Stored items
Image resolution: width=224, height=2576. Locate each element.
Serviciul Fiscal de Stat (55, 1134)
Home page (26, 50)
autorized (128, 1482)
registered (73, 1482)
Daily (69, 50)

## Task to complete
Reproduce every line of the data verbatim.

## Your solution
Image resolution: width=224, height=2576. Locate each element.
Serviciul Fiscal de Stat (55, 1134)
Home page (26, 50)
autorized (128, 1482)
registered (73, 1482)
Daily (69, 50)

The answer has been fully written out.